Nel frattempo venivano esperiti accertamenti sulla dimora dell’uomo il quale, persistendo nel suo ostruzionismo, rifiutava di fornire indicazioni sul suo status personale e sulla sua attuale dimora. Gli accertamenti esperiti consentivano di risalire all’abitazione attualmente in uso al prevenuto localizzata nel comune di Martinsicuro ove, a seguito di perquisizione locale, veniva rinvenuto materiale da confezionamento, una bilancia elettronica e la somma in contanti di euro 2.700 sottoposta a sequestro preventivo. Tutto il materiale e la sostanza stupefacente ammontante a quasi 100 grammi di cocaina, veniva sottoposta a sequestro mentre l’uomo veniva tratto in arresto e, dopo le formalità di rito, associato alla Casa Circondariale di Ascoli Piceno.

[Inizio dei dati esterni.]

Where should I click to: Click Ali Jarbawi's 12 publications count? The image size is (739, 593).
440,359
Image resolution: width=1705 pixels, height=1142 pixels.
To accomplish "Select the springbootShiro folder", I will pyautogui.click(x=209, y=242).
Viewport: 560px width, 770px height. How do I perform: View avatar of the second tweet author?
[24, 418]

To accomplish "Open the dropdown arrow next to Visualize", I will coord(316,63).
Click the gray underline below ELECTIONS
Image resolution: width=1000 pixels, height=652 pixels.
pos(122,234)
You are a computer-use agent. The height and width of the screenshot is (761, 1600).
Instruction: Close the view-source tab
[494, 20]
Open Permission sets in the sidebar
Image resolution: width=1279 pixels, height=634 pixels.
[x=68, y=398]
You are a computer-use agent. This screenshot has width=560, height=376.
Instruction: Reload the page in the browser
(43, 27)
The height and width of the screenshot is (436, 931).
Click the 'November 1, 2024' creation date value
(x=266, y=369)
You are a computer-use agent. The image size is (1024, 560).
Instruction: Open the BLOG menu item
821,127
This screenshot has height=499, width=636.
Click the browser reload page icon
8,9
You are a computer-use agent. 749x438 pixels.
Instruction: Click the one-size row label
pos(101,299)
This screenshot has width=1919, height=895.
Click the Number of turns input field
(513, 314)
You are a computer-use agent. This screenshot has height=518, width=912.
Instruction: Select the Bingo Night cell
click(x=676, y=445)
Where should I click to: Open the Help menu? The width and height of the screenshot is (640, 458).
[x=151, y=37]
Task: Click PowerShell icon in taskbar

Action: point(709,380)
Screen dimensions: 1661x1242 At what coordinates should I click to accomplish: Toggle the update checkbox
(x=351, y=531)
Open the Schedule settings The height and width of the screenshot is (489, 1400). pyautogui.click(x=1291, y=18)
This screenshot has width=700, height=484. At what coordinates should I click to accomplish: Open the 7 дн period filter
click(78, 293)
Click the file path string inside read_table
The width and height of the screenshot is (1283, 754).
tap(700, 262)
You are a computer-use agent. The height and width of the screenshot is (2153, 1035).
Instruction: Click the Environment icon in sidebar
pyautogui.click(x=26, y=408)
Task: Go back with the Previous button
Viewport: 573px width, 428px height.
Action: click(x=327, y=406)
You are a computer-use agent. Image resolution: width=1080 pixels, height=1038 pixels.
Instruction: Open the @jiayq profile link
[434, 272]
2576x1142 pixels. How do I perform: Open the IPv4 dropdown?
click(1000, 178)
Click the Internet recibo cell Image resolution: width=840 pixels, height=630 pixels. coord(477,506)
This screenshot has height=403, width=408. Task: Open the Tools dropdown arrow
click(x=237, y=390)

Lunedì 8 Giugno, dinanzi al G.I.P. presso il Tribunale di Ascoli Piceno, si è svolta l’udienza di convalida dell’arresto nel corso della quale il Giudice convalidava l’arresto applicando, in attesa della celebrazione del processo, su richiesta del Sostituto Procuratore della Repubblica titolare delle indagini, la misura cautelare dell’obbligo di presentazione in Commissariato due volte al giorno. Nel frattempo il G.I.P. presso il Tribunale di Teramo, su richiesta del Sostituto Procuratore della Repubblica, convalidava il sequestro preventivo d’urgenza del denaro sequestrato a Martinsicuro, emettendo un decreto di sequestro preventivo della somma di 2.700 euro nella disponibilità dell’arrestato impossibilitato a giustificare il possesso del denaro contante in virtù del suo conclamato stato di disoccupazione.